Direction of LR interactions favor myofibroblast CAFs to myeloid and myeloid to inflammatory CAFs. **(A)** UMAP plot shows distinct cell populations in five TNBC tumors with cells of interest in bold. **(B)** Venn diagram of interactions between myeloid and myCAF with interaction between myeloid and iCAF. **(C)** Gene ontology pathway analysis (C2 canonical pathways) of differential interactions unique to myCAFs (pink) or iCAFs (blue). **(D)** Circos plots show the top interactions between iCAF and myeloid cells (iCAF > myeloid) or myCAF to myeloid (myCAF > myeloid). **(E)** Venn diagram shows overlap of interactions between CAFs and myeloid cells. **(F)** Circos plots show the top interactions between myeloid cells and iCAFs (iCAF > myeloid) or myCAFs (myCAF > myeloid). **(G)** Venn diagram shows overlap of interactions between myeloid to CAF interactions. **(H)** Summary of directional interactions between myeloid cells and myCAFs or iCAFs.

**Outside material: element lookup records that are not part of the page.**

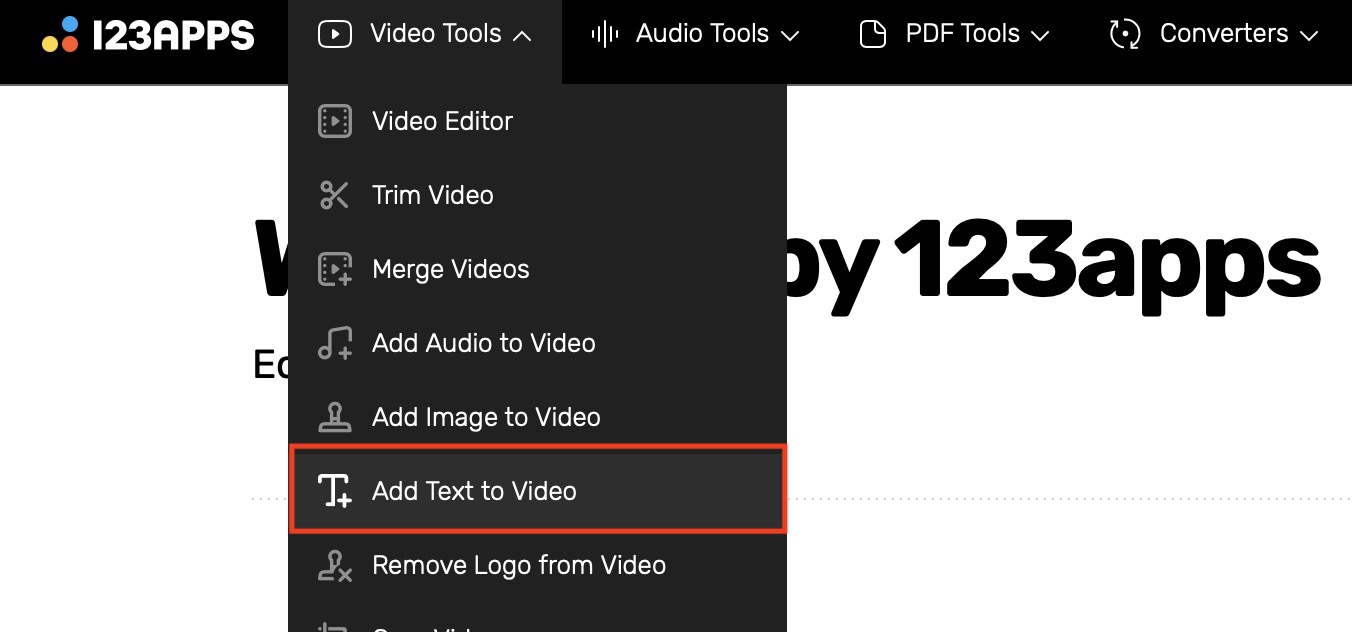The height and width of the screenshot is (632, 1352).
Task: Click the Add Audio music note icon
Action: (334, 343)
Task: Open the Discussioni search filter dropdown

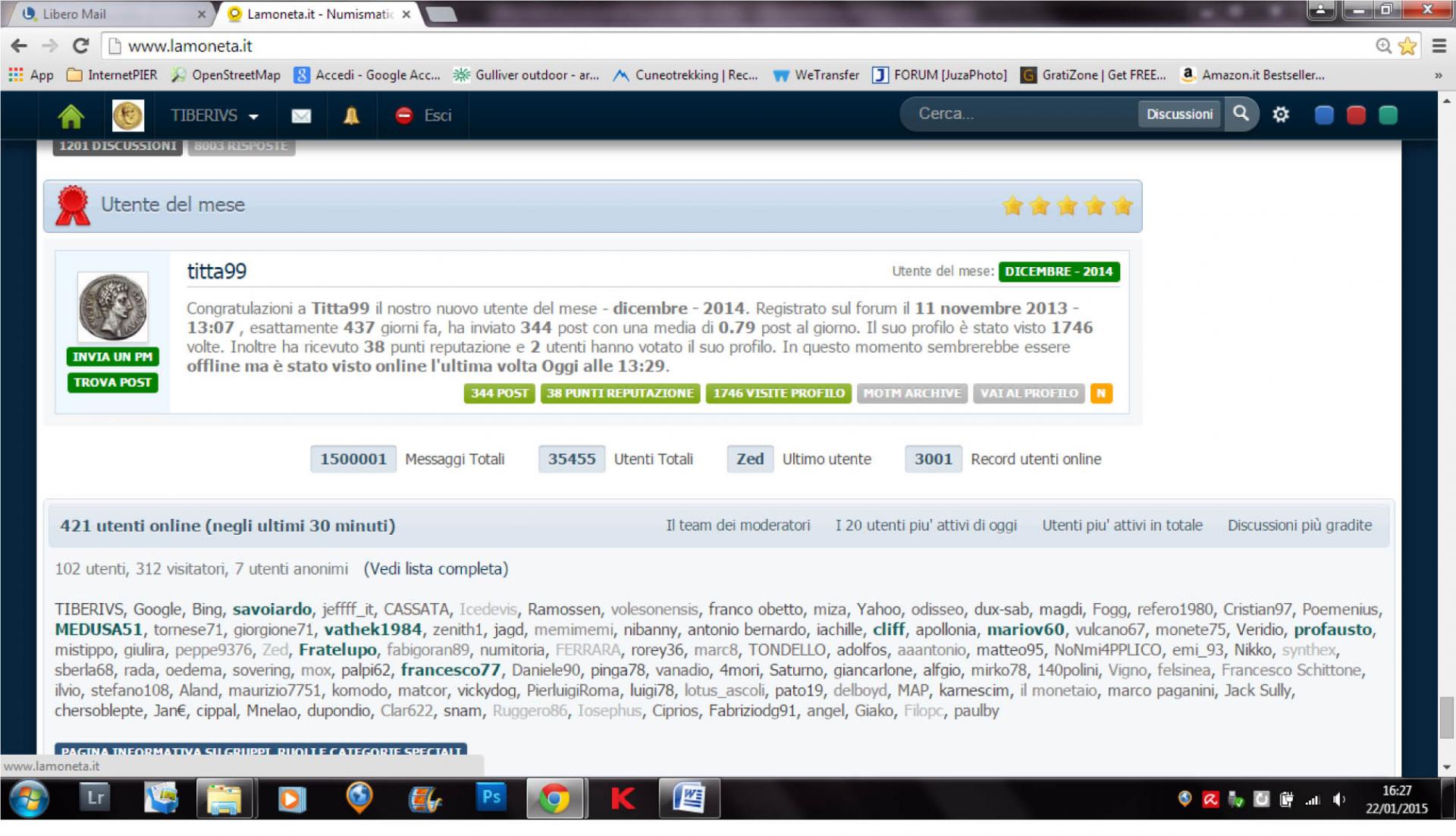Action: (1178, 114)
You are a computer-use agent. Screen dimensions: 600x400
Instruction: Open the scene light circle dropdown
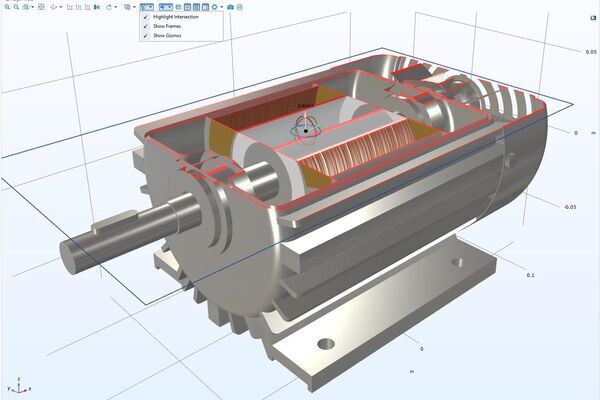(x=221, y=6)
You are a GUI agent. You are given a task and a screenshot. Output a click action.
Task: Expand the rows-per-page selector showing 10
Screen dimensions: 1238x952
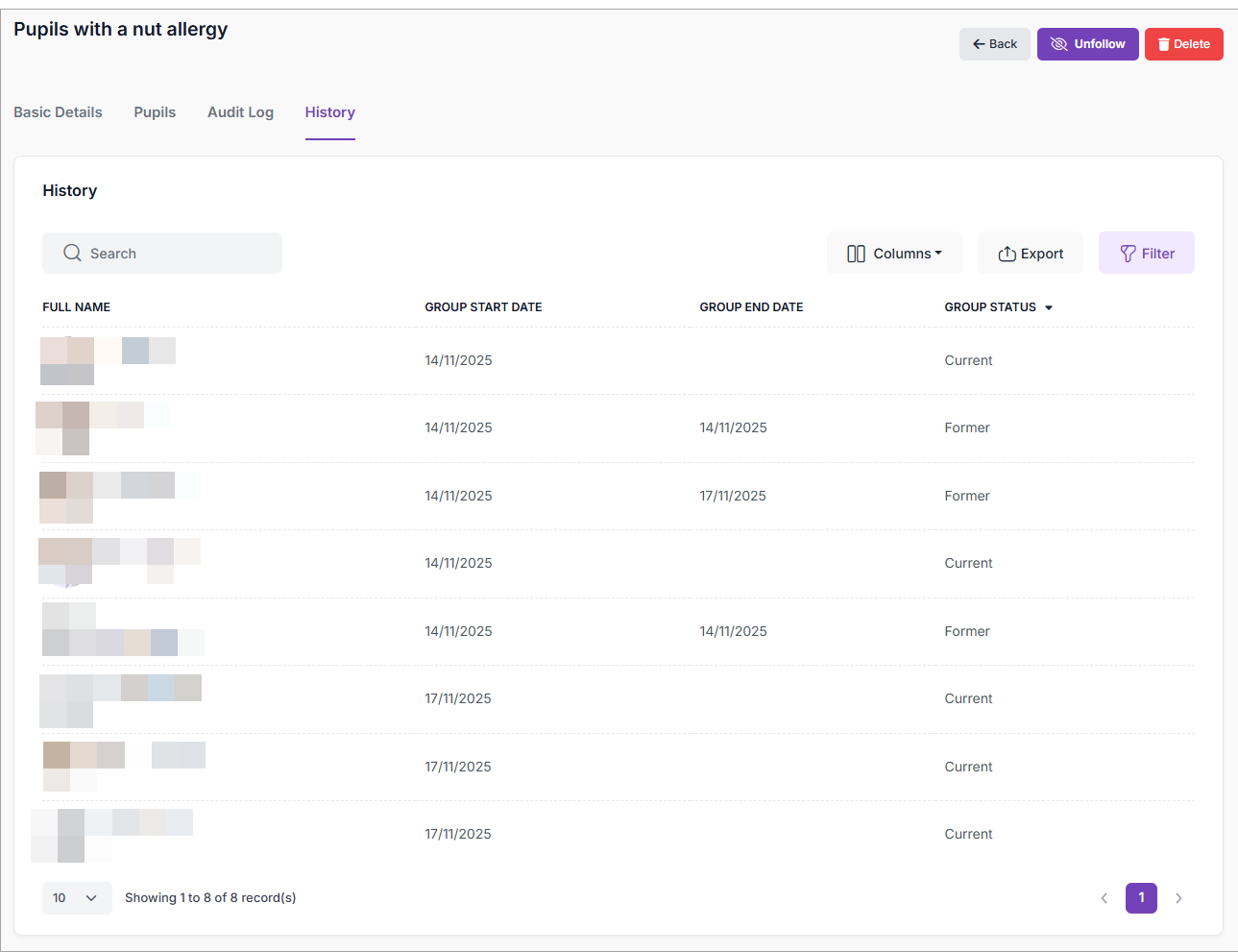pyautogui.click(x=77, y=898)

For all TNBC cell pairs analyzed above, we also compared our LR hunting method with another well-known method SingleCellSignalR (Cabello-Aguilar et al., 2020). SingleCellSignalR utilizes LR score, which is a penalized LR expression product, to rank the LR pairs. We compared results of CD4-myeloid interactions between our methods with the SingleCellSignalR method. The rankings of results by these two methods were strongly correlated (0.90–0.96) (Supplementary Figure 1). The top 25 interactions agreed well (∼60% were identified by both methods), however 20% of the interactions were identified by only one method. Most of the unique interactions identified by SingleCellSignalR involved B2M and TCR interactions, while the LR hunting method identified additional key interactions (CCL5-CCR1, LGALS1-PTPRC, IFNG-IFNGR2, and CD40LG-CD4), which were not identified by LR score (Supplementary Figure 1). The full ranking lists of TNBC analysis using LR hunting and SingleCellSignalR were listed in Supplementary Tables 2, 3, respectively.

Discussion

We analyzed scRNA-seq data in a multivariate framework to identify the complex interactions between genes in different cell types and the gene pairs that are most significantly associated with each other. Traditional approaches conduct modeling of each individual LR pair without considering the correlation and high-order interaction patterns in single-cell gene expression data. To analyze the high dimensional scRNA-seq data, we first leveraged information from known LR gene pairs to filter the genes, and then used non-parametric RF approaches which had flexible statistical assumptions for the distribution of gene expression levels and non-linear dependence of gene pairs. The merit of this approach is that after accounting for correlations and interactions multivariately, the discoveries of interacted gene pairs could be more consistent and reproducible. To account for unequal cell type distributions in different samples, we also implemented an approach that computed p-values for aggregated IMDI scores based on empirical distributions.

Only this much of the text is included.